- 43% of those surveyed who lived at home/had adult kids at home no longer live together
- Finder's Graham Cooke said kids were disproportionately affected by pandemic-induced unemployment
- Flip side, some adults moved in with their own adult kids
New research has found that many Australians who returned home during the pandemic have now flown the coop once more.
During 2020, 34% of Australian households had at least one adult kid living at home.
Now, 43% of those surveyed no longer live together.
The Finder research is strongly correlated to promising job figures from the Australian Bureau of Statistics (ABS) which shows the unemployment rate has fallen from January’s rate of 6.3% to 5.8% in February – a far cry from the peak of 7.5% in August last year.

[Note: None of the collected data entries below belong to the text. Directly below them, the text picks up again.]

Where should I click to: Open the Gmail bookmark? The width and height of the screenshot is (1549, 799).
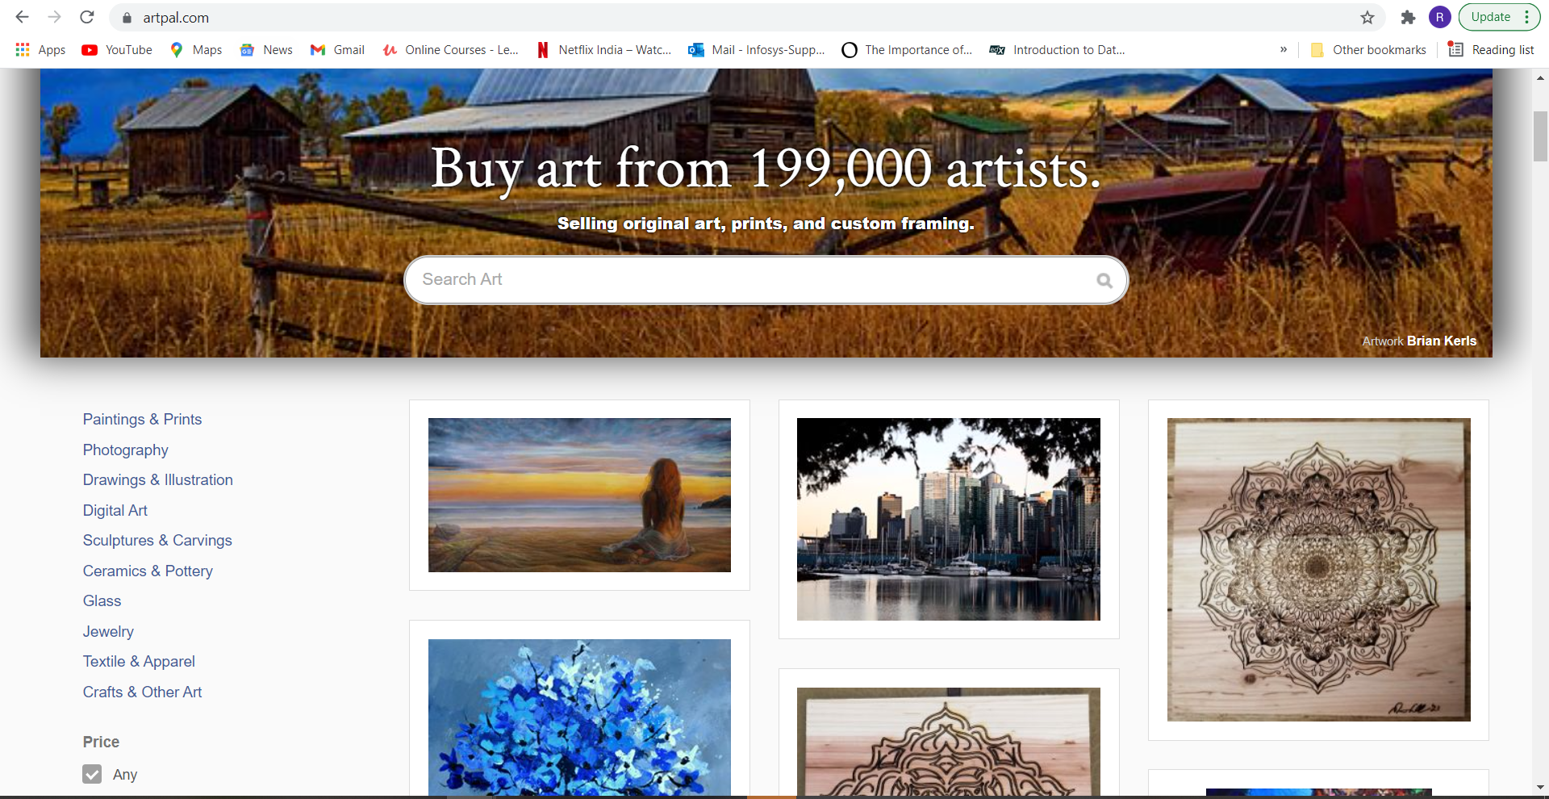tap(337, 50)
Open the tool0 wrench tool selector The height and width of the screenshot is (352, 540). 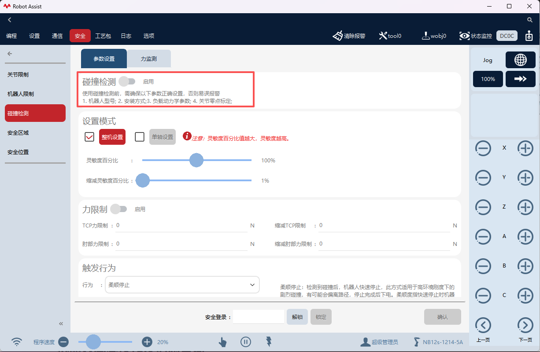click(383, 35)
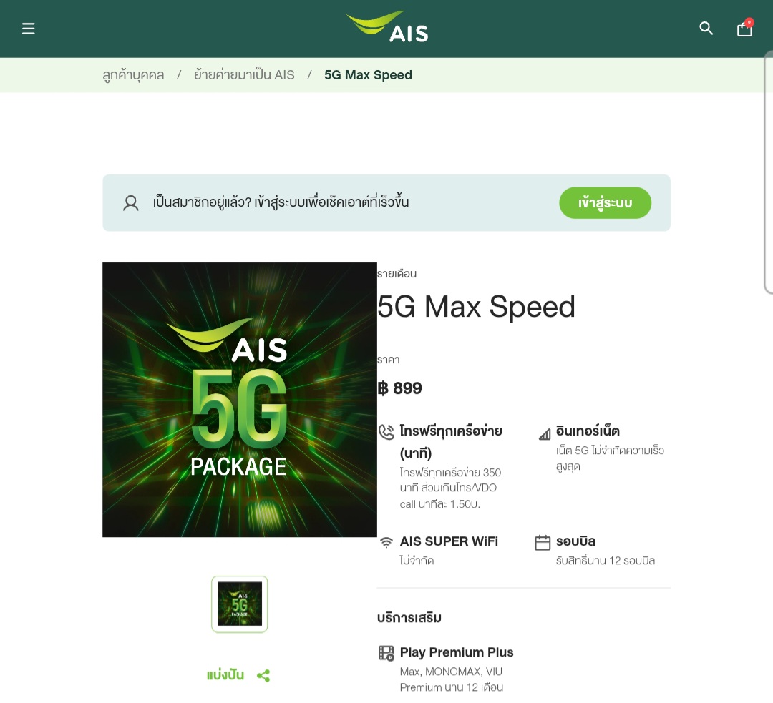773x703 pixels.
Task: Click the AIS SUPER WiFi icon
Action: [386, 542]
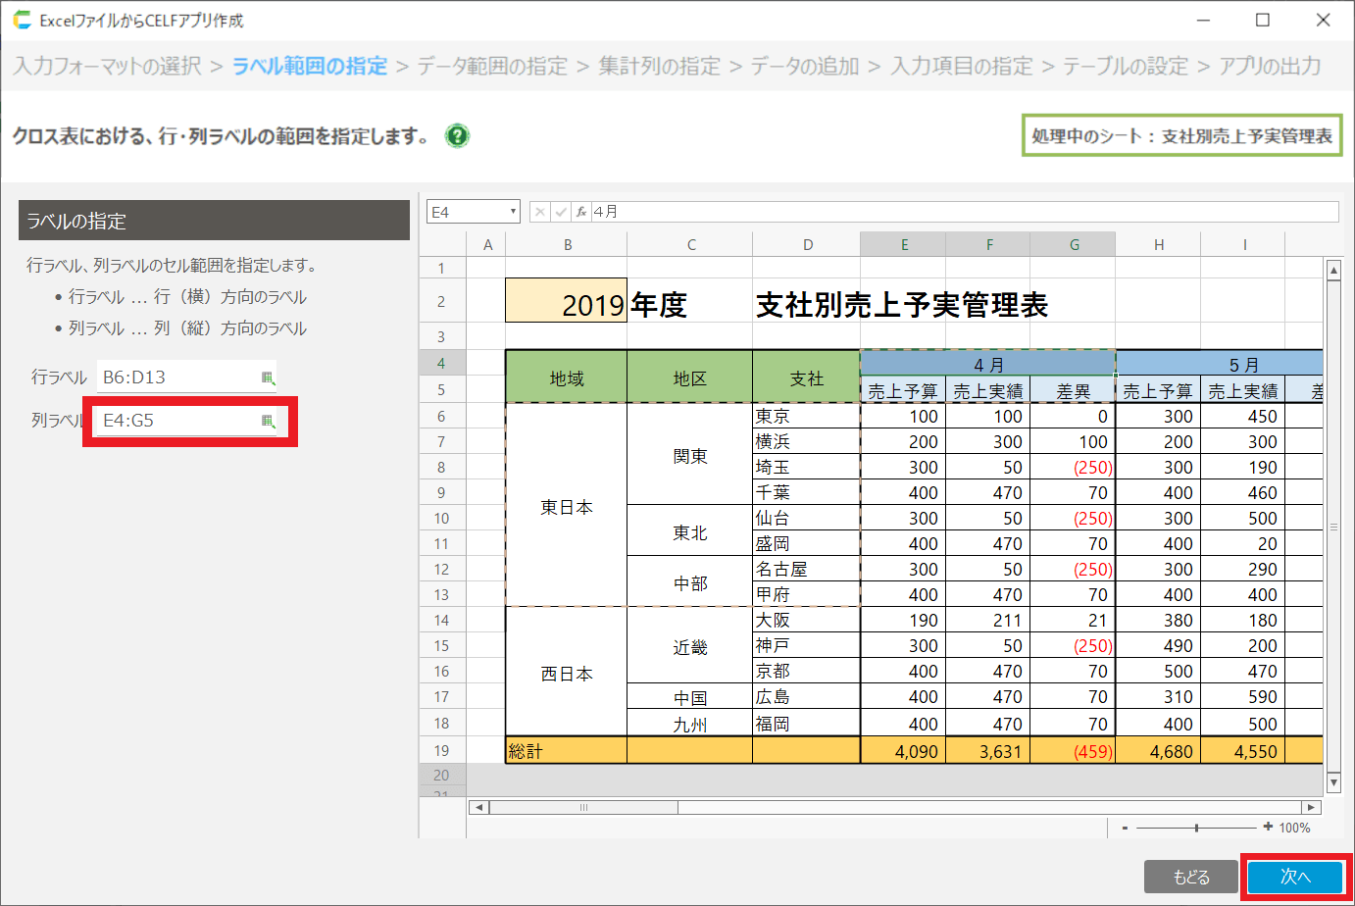Select the ラベル範囲の指定 breadcrumb step

coord(310,66)
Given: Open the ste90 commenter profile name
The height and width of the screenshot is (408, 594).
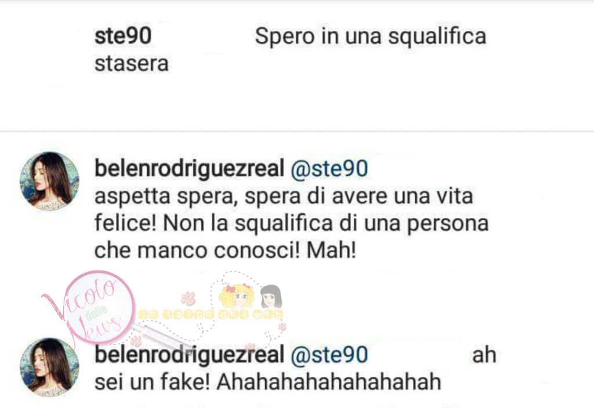Looking at the screenshot, I should pos(123,36).
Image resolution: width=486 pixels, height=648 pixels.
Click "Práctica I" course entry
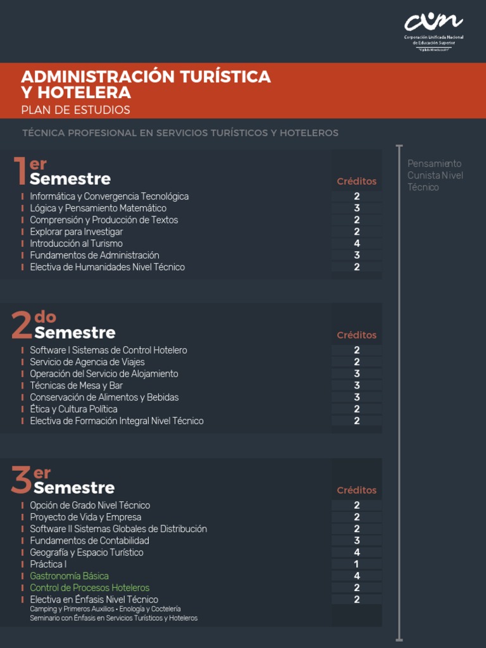(x=47, y=564)
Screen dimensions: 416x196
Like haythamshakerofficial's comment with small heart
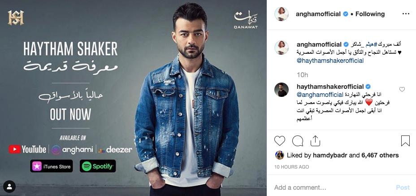coord(402,90)
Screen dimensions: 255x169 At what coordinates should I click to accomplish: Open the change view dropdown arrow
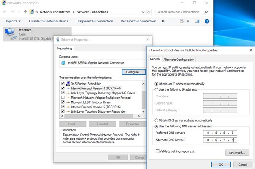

The ABS says this is the equivalent of an extra 29,100 jobs being added to the economy, although ABS warns underemployment – people who are employed but are willing to take on more hours – has increased from 8.1% to 8.5%.
This is only 0.8% above what the Reserve Bank deems as the ‘natural rate’ of unemployment – 5%.
Finder’s Head of Consumer Research, Graham Cooke, said the pandemic had disproportionately affected younger Australians in terms of both unemployment and underemployment, hence why many adult children moved back in with their parents.
“Many young adults returned to childhood bedrooms to do Zoom calls and retake their spot at the dining room table.”
“It wasn’t just young people moving back home either – there were also quite a few medically frail parents who moved in with their adult children.”
“But as life returns to semi-normal, many who had lost work have once again found it, and in so doing, left the nest again.”
Graham Cooke, Finder’s Head of Consumer Research
In particular, 24% of Victorian and 23% of New South Wales adult kids moved back in with parents during 2020.
Interestingly, 18% of South Australian parents moved in with an adult kid during 2020.